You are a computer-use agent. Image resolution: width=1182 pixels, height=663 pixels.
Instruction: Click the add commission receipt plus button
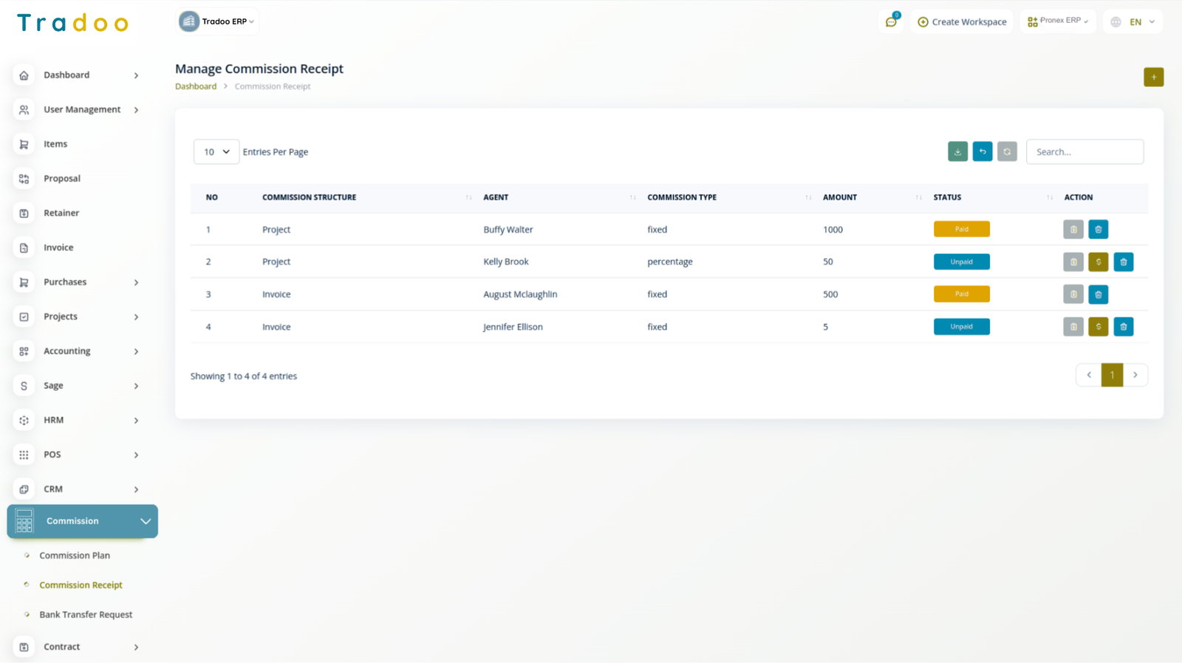[1153, 77]
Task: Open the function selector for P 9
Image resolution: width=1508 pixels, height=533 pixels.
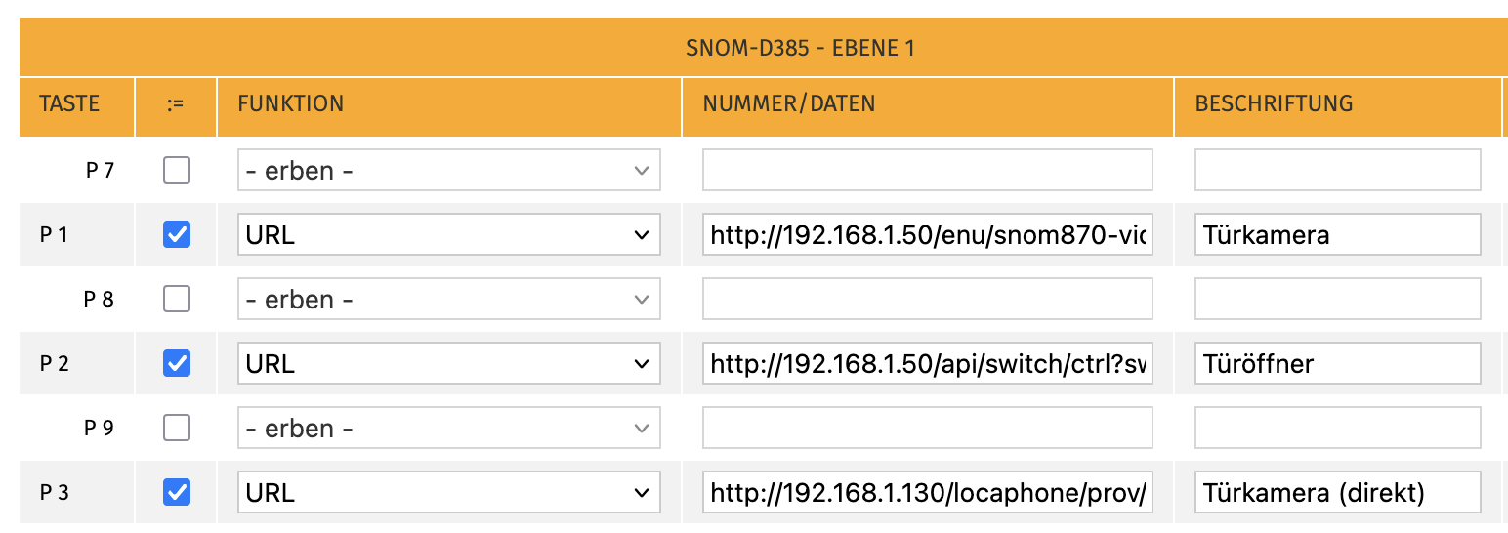Action: (x=448, y=429)
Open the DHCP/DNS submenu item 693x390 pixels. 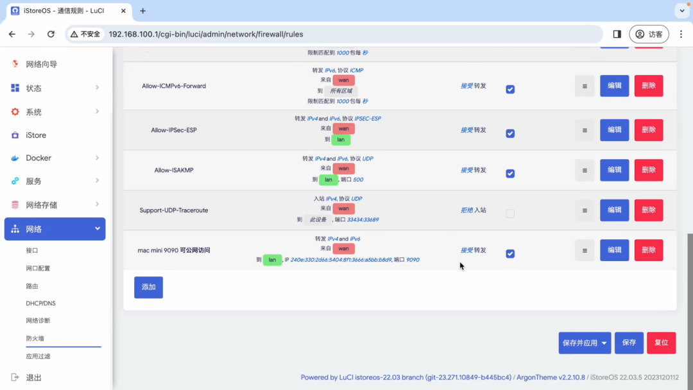pos(40,303)
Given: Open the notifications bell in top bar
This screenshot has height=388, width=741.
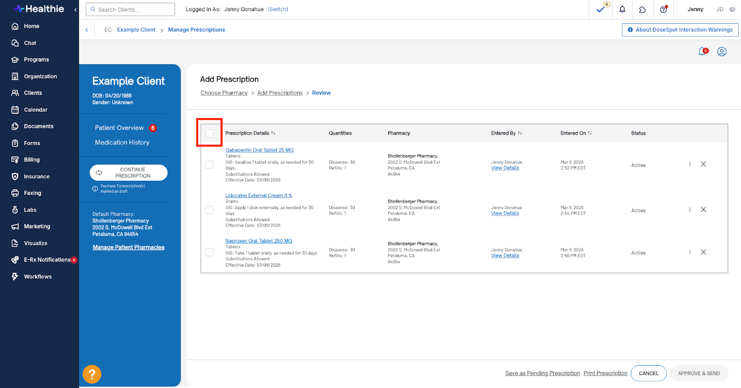Looking at the screenshot, I should 622,9.
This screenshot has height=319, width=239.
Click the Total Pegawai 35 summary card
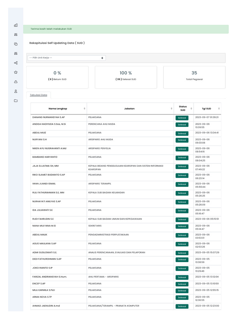pos(194,77)
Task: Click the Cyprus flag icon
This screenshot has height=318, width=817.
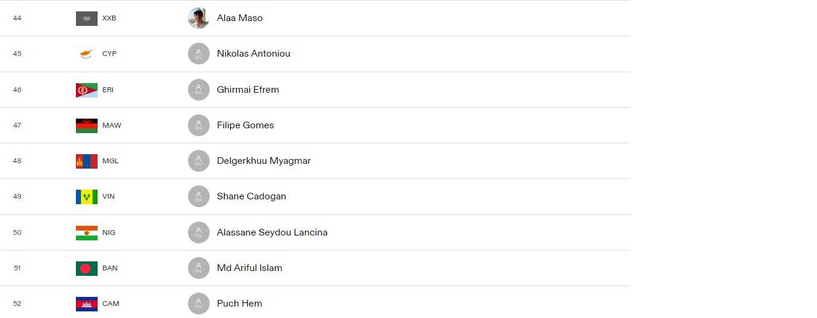Action: pyautogui.click(x=87, y=54)
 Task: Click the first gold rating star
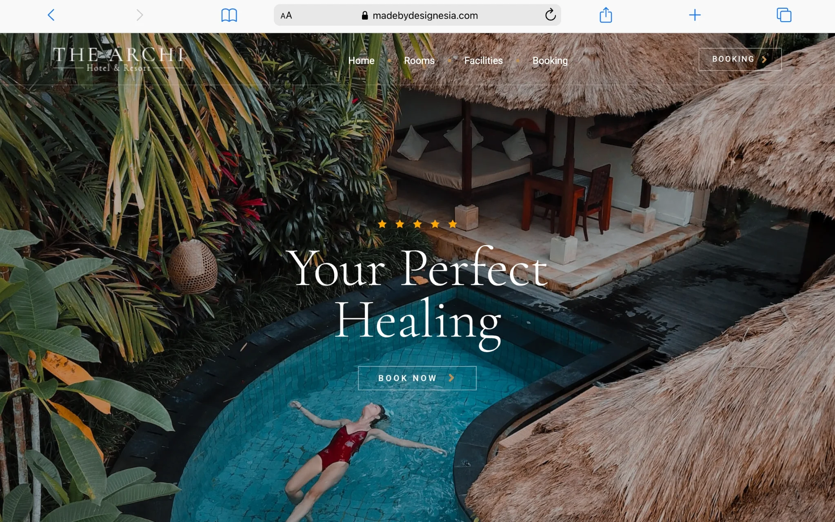382,224
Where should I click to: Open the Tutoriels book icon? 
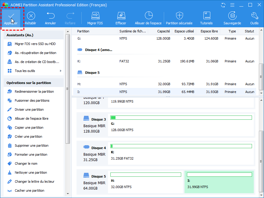coord(206,16)
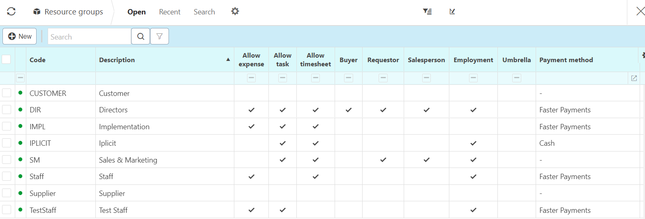Click the Resource groups cube icon
The width and height of the screenshot is (645, 219).
37,12
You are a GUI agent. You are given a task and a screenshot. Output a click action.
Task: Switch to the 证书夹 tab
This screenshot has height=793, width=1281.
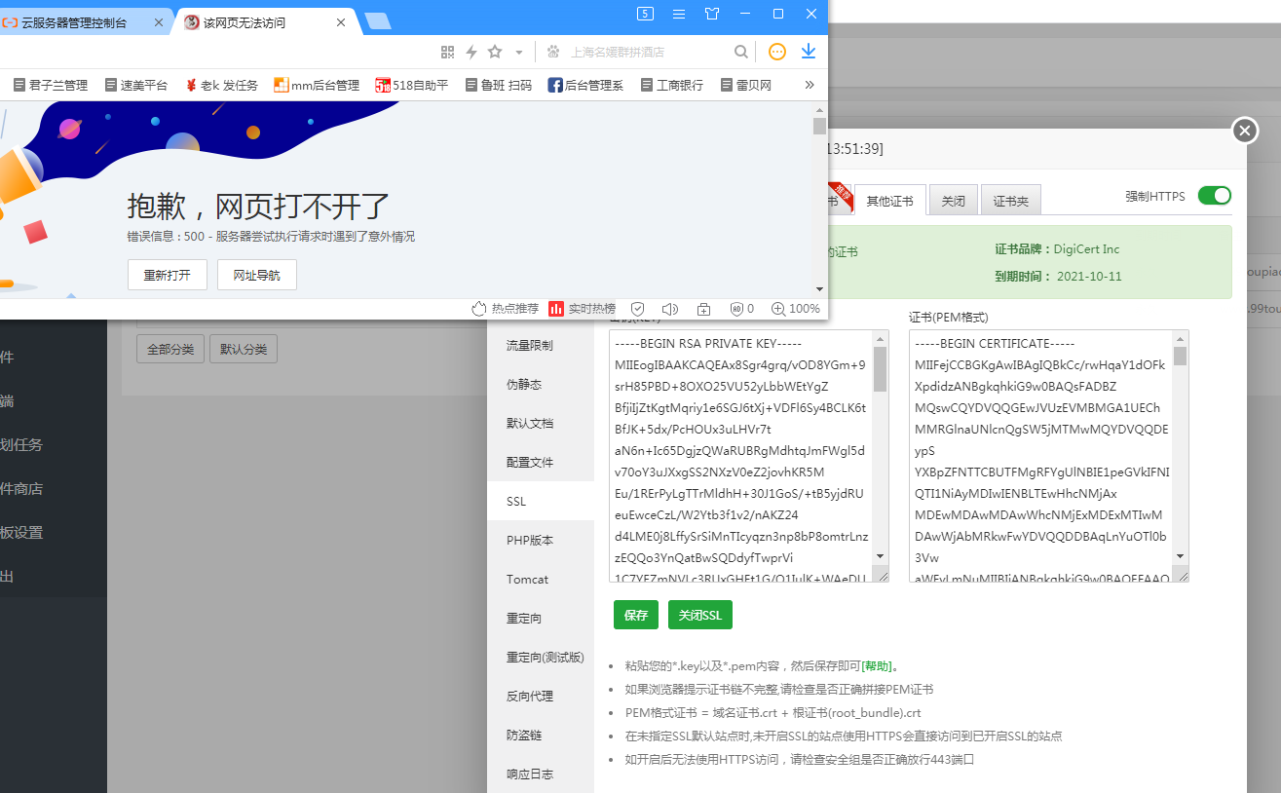click(1010, 201)
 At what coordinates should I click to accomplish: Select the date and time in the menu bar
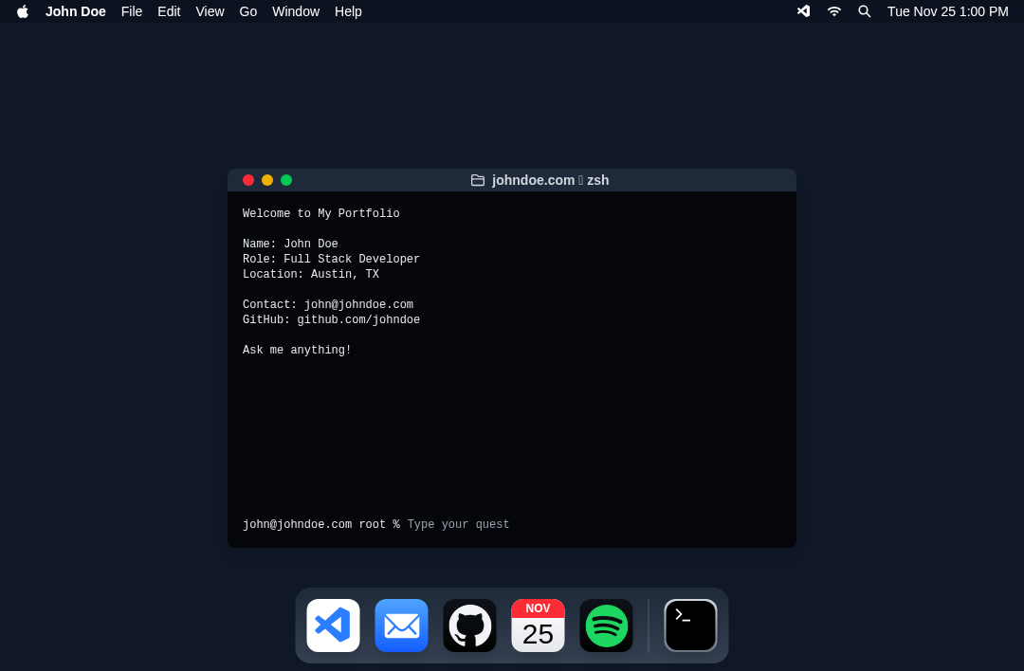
- - -
Directions for this task: Take the line containing "Task: Switch to the 证书夹 tab" and all lines after it to the end of the data above, and reproduce them exactly, leaving out pictures. Nothing else belongs in the copy.

Solution to this task:
Task: Switch to the 证书夹 tab
This screenshot has height=793, width=1281.
click(1010, 201)
 At what coordinates should I click to accomplish: Select the date and time in the menu bar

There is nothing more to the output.